Questions about Quantifier Proofs with No Premise in Fitch

Solution 1:

There're already several posts in this site about the proof of this seeming paradox in natural deduction systems, see here and here, for instance.

In case you're interested in a proof for Hilbert system you can refer here, it's much more cumbersome.

Solution 2:

Let me suggest the following considerations more as a topic for some discussion, then as an answer, but I hope it works as simple mathematics, not as philosophy. It's too long for a comment, but nowhere else to write.
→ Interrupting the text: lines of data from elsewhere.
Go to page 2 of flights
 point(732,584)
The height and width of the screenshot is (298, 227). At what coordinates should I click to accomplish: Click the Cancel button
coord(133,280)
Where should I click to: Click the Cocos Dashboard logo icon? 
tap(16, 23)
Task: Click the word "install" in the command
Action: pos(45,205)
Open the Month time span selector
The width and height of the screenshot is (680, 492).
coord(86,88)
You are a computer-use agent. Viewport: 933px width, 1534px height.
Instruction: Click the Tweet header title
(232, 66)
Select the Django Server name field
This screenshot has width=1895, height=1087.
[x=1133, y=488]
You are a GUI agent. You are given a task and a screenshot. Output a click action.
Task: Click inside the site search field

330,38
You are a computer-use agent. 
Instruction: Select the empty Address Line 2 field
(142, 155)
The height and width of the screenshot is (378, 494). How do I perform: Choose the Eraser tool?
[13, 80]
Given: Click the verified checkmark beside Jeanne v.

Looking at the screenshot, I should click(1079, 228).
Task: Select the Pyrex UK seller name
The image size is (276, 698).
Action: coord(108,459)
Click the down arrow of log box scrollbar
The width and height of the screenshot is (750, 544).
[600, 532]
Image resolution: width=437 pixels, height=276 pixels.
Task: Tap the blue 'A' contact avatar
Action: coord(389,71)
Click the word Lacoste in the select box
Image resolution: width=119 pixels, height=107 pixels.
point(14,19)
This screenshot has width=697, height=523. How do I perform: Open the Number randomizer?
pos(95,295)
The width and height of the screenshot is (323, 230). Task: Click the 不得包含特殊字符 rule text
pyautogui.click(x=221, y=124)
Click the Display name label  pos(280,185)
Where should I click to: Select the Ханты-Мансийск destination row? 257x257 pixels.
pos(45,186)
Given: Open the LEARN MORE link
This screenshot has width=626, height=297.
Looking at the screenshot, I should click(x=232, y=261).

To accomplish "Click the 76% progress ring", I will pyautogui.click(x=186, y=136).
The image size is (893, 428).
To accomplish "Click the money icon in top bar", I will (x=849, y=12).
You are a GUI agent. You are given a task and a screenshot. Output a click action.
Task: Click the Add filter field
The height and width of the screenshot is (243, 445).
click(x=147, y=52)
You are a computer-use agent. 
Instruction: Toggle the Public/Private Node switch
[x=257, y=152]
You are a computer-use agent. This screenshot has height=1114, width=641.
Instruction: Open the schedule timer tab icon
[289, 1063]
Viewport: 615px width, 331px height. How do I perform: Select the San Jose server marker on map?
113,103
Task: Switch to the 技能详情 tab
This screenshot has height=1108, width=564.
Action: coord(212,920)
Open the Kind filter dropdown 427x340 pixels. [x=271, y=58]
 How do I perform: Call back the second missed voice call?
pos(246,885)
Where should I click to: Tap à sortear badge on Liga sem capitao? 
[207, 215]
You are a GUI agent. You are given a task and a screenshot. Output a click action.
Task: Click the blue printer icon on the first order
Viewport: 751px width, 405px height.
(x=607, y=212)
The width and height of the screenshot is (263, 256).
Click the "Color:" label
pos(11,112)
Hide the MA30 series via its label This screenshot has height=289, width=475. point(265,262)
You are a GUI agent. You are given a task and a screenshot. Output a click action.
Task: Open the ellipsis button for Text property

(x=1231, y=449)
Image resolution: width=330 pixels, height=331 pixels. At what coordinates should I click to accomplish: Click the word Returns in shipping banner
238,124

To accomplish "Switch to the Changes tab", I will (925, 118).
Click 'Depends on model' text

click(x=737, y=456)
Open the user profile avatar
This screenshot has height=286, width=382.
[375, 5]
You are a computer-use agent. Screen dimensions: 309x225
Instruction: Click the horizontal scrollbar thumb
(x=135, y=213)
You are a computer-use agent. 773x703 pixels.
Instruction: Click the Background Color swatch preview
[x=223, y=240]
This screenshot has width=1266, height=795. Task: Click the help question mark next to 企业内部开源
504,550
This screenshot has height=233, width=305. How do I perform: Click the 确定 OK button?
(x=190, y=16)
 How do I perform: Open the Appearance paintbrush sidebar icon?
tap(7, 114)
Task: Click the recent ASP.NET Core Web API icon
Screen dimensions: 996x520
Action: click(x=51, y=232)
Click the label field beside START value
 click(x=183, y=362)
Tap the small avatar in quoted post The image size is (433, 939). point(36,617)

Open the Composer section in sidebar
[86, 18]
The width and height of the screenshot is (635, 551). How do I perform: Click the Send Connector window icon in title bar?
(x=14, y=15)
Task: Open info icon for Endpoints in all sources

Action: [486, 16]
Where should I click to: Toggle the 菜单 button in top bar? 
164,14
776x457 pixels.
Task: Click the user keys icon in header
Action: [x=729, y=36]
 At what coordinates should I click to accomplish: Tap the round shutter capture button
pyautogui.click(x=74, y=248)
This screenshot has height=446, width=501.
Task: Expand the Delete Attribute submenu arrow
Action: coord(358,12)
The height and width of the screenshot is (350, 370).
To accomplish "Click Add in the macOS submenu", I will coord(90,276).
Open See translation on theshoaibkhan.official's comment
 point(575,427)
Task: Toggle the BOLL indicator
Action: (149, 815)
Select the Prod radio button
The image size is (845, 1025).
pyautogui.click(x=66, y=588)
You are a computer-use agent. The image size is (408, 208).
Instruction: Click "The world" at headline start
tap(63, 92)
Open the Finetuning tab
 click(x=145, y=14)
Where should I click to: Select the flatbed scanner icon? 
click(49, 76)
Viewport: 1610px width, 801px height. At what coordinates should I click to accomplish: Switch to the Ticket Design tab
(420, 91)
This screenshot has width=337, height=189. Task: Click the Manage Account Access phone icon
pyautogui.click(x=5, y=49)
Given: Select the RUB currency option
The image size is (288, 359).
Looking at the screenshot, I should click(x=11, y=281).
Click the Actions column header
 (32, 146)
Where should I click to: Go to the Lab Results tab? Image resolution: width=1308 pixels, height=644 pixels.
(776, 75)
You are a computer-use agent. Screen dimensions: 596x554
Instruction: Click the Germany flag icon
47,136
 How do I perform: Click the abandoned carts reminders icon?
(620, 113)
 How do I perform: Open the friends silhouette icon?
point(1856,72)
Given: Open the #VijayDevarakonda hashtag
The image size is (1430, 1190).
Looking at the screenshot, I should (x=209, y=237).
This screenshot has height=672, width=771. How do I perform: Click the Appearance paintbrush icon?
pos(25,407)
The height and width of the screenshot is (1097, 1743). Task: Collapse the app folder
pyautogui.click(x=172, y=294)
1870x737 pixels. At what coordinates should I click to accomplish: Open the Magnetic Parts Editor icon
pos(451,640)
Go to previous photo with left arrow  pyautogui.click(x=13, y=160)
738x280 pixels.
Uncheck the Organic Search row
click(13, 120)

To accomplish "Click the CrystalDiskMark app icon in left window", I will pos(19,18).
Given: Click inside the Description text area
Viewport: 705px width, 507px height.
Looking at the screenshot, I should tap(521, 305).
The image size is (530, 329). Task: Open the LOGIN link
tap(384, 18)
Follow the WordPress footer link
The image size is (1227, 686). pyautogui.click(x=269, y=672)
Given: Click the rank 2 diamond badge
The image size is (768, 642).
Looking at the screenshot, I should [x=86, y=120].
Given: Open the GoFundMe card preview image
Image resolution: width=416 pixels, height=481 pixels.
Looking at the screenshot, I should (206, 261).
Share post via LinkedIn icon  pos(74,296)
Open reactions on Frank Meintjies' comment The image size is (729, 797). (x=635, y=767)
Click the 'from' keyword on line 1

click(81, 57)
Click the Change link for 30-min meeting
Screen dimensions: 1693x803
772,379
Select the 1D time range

I am using formal statement from Drinker_paradox $$\exists x\in P.\,(D(x) \to \forall y\in P.\,D(y))$$ $$\exists x\in P.\,D(x)\lor \exists x\in P.\neg(\forall y\in P.\,D(y))$$ $$\exists x\in P.\,D(x)\lor \exists x\in P.(\exists y\in P.\,\neg D(y))$$ Now assuming $D$ is not dependent on $x$, then second member in disjunction is only $\exists y\in P.\,\neg D(y)$ i.e. $\exists x\in P.\,\neg D(x)$, so we have $$\exists x\in P.\,D(x)\lor \exists x\in P.\neg D(x)$$ $$\exists x\in P.\,(D(x)\lor \neg D(x))$$ Of course I used some properties of quantifiers and wait, that somebody brings more clearness, if needed.